Wangxian Valley was my #1 because as AI would put it "looked like something straight out of a fairy tale". And though this phrase eats away at me, it's the best way to describe a replica village filling an entire valley. Not just a street with shops selling trinkets and a few "local delicacies", but somewhere you could get lost in.
I cycled on to a couple of national parks which have mystified people since ancient times for their bizarre geology: two rock that look like a world-eating turtle and the balancing rocks of Dragon Tiger Mountain. But where things get weird is leaving the park and needing a place to stay. Out away from it all, I came across some abandoned buildings of European elitism. Sad as they were, on the bleached night sky there were two spires begging me to leave this potential campground. There had been efforts made to keep people out of it, but people before me blaze a trail. I think cows may have helped. The giant building wasn't a cathedral as I'd Quixotically mistaken, but rather an unfinished hotel. Within the hundreds of concrete boxes was a room fully furnished.
The next night, I again was at the mercy of whatever I could find and was directed to a hotel above a small shop.
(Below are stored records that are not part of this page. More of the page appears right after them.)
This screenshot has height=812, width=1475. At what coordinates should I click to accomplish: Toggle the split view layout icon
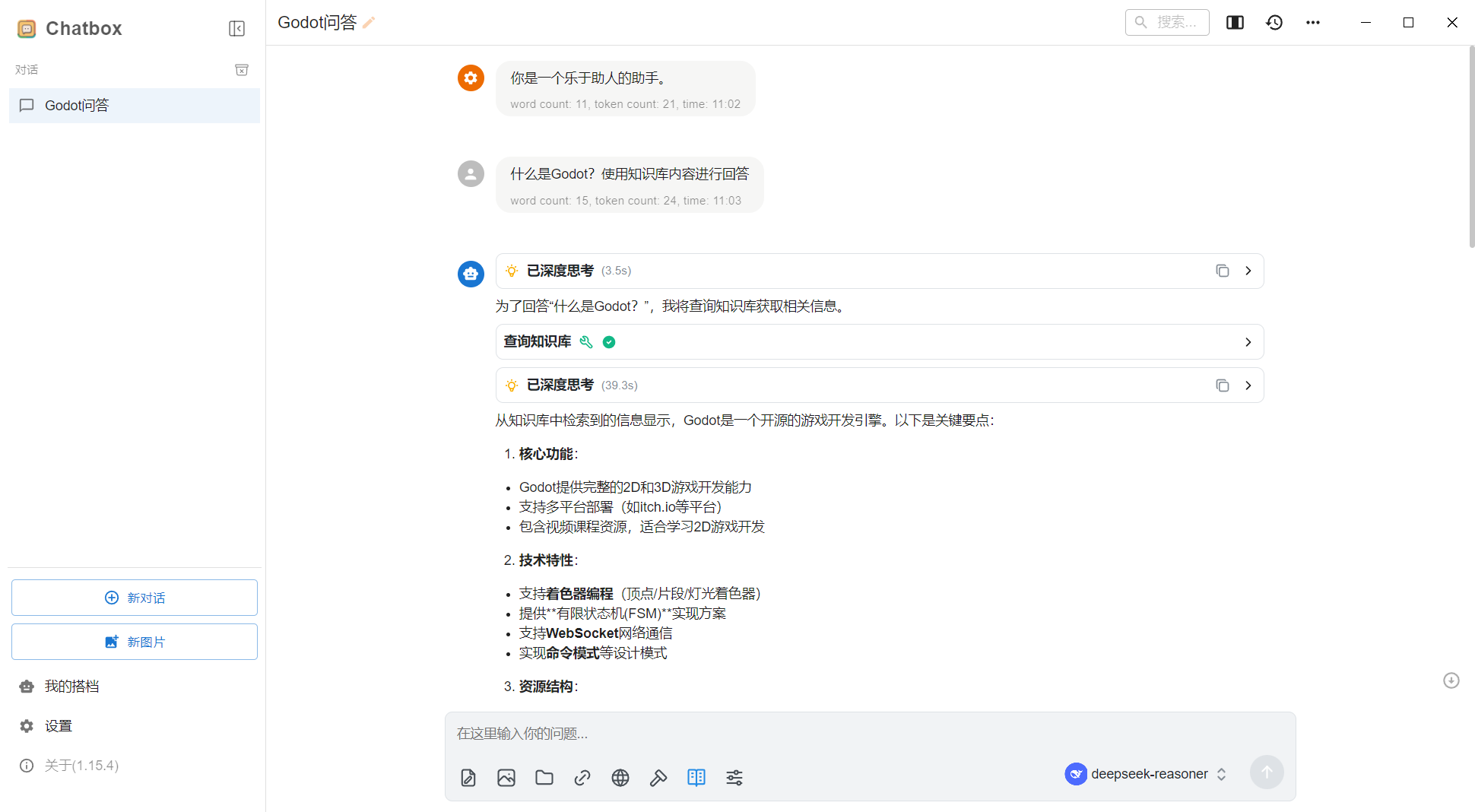tap(1235, 22)
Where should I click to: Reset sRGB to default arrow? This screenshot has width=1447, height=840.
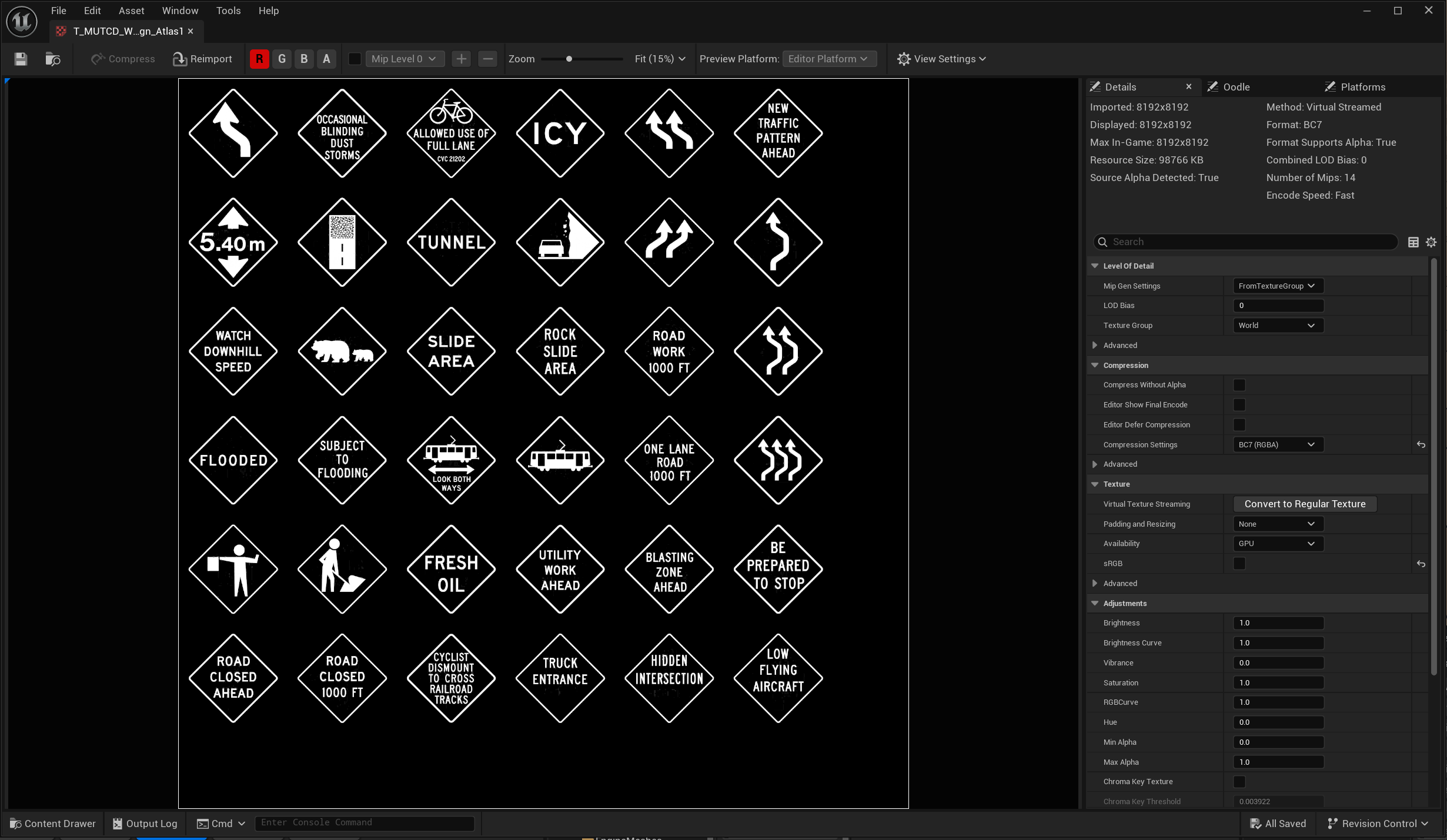(1421, 564)
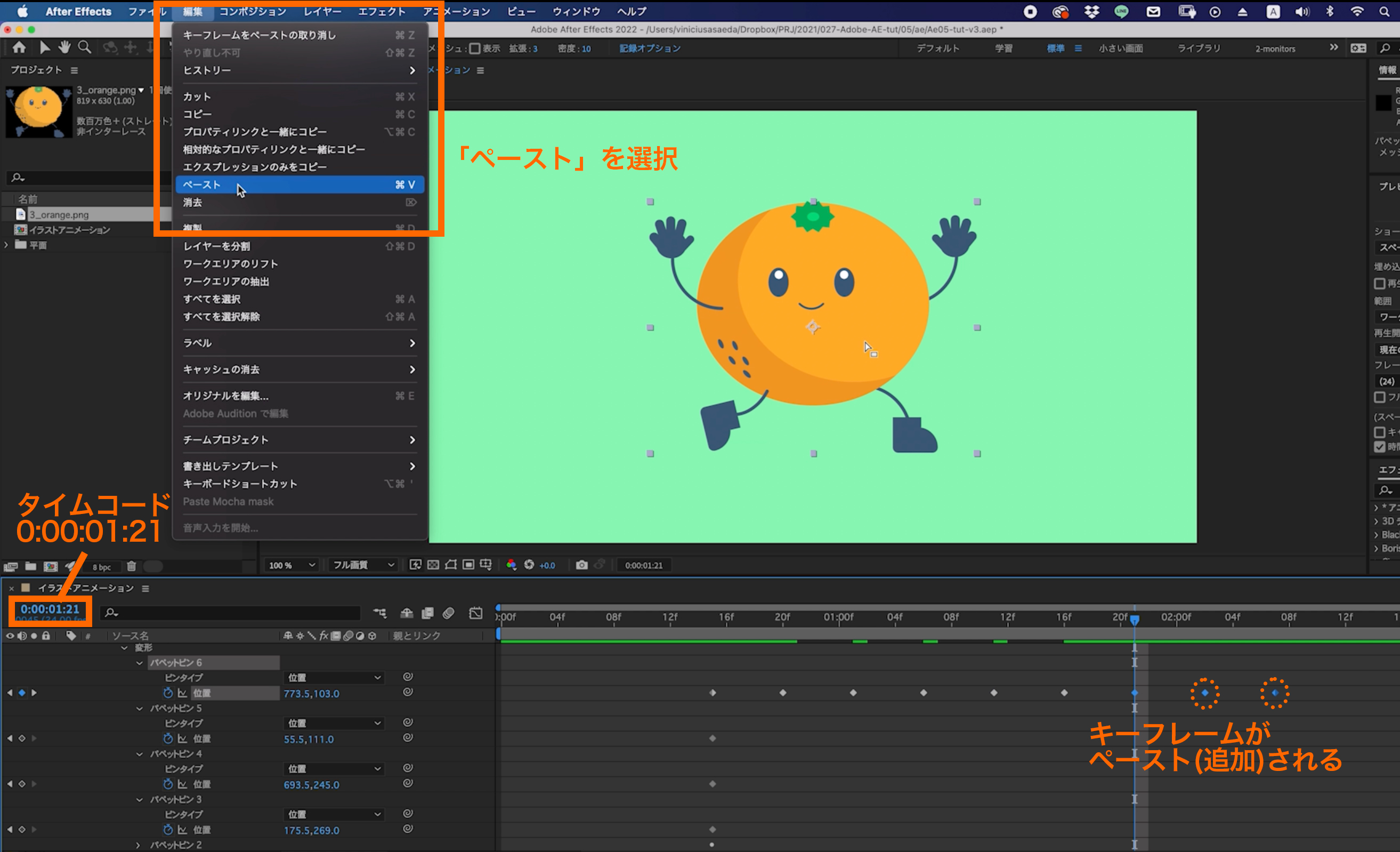Click the 0:00:01:21 timecode in the timeline
This screenshot has height=852, width=1400.
[x=50, y=609]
The upstairs had been divided into six room, each of which were full of beds. I can't imagine the income of people who get a room for $10/night (if you want the remote for the heater) split 6 ways. Upon shutting the curtain, a dead bat fell on the bed. As I was taking a video for my vlog, it began to move and show its teeth. But if you got close enough, you'd see it was cute and shivering from the cold night. I moved it outside in a cup, leaving the edge hanging off a ledge, and in the morning the cup had fallen. Probably cats.
I needed the rest became the next day I'd cross a mountain. All other cyclable routes wouldn't do me any good. The view from the top at sunset was worth it because clouds blanketed the whole thing to the horizon. But now what? Cycle down in the dark? That's the worst! Your payoff is just squeezing the brakes anticipating each turn. Fortunately, I didn't because there was a historic village without any tourists, and the locals were setting off firecrackers in the stone alleys and performing rituals involving chanting and some candles. I don't know. Didn't ask. They were busy.
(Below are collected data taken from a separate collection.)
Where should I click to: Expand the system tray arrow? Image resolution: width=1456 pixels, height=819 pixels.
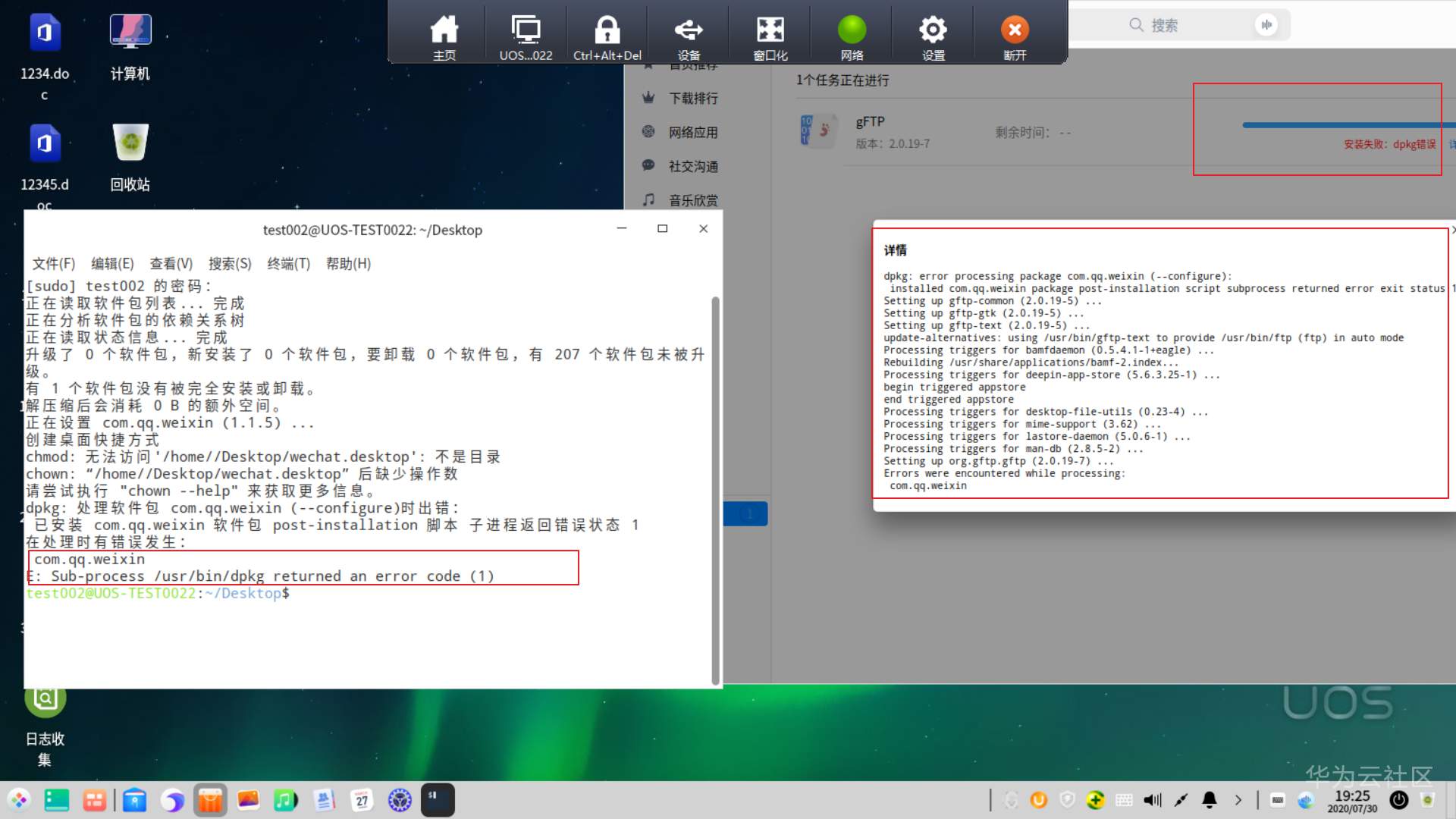[x=1238, y=800]
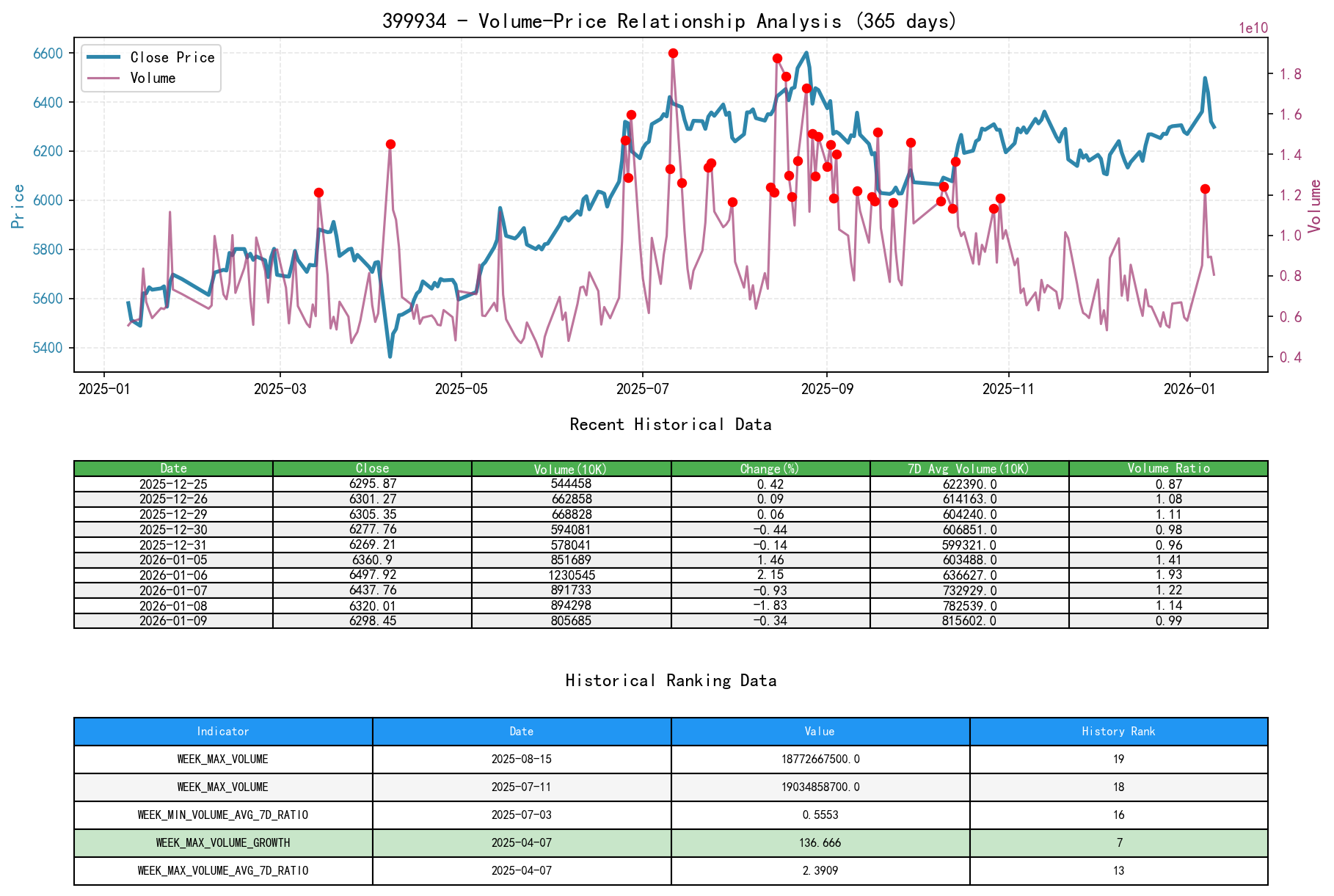Click the red marker above the April volume peak
The height and width of the screenshot is (896, 1334).
(390, 143)
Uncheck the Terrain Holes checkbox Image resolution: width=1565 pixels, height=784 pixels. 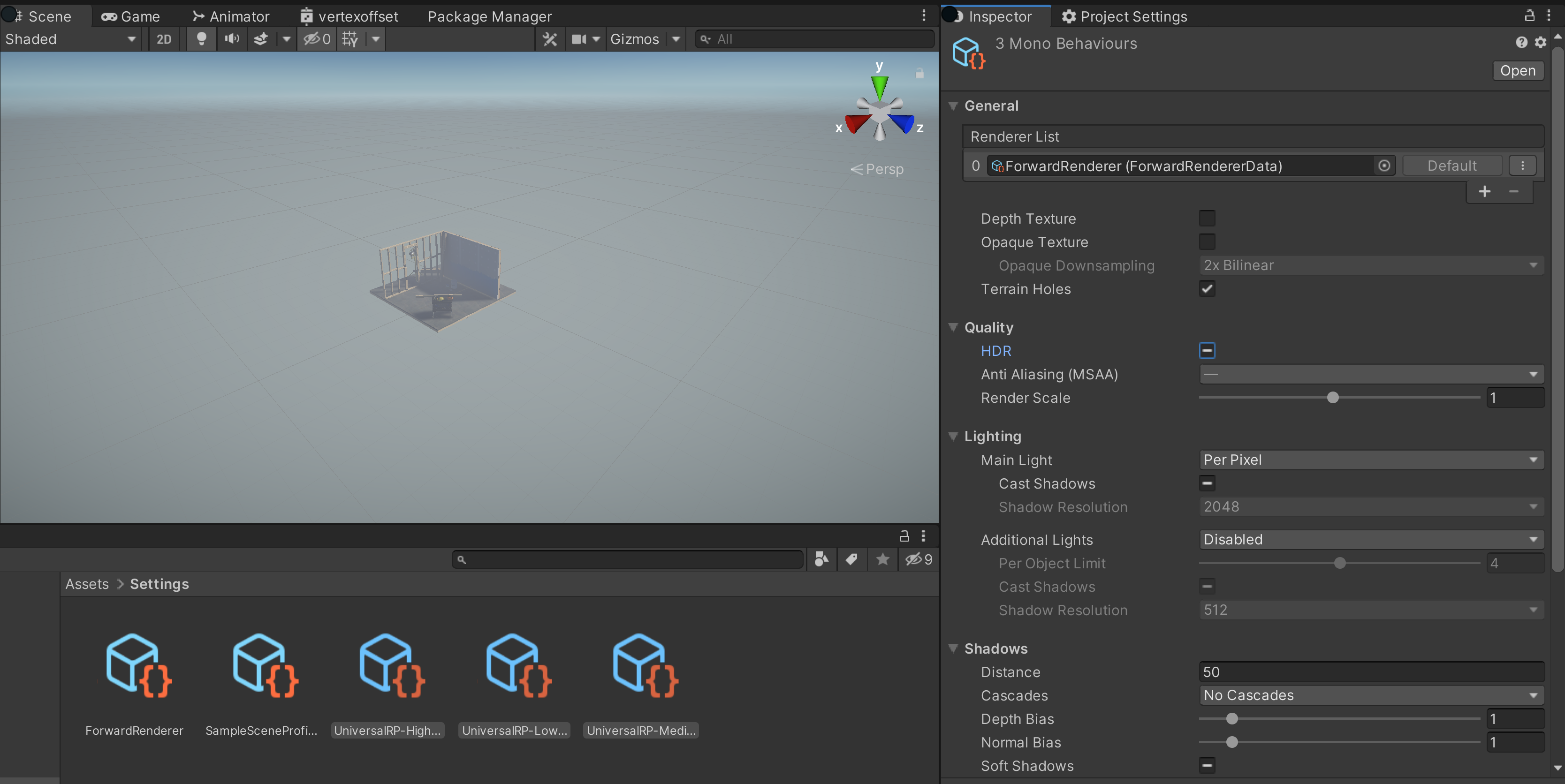coord(1207,289)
The trip ended in the town of Taining, which held the much awaited #2: Ganlu Temple. A ferry takes you to the slopes where a short hike brings you to a narrow passage. On the other side, is a 12th century temple perched on the steep rock face held up by stilts. There was something oddly familiar about this place, though it's unlike anywhere else in the world... oh yeah, that's right. I've been here before.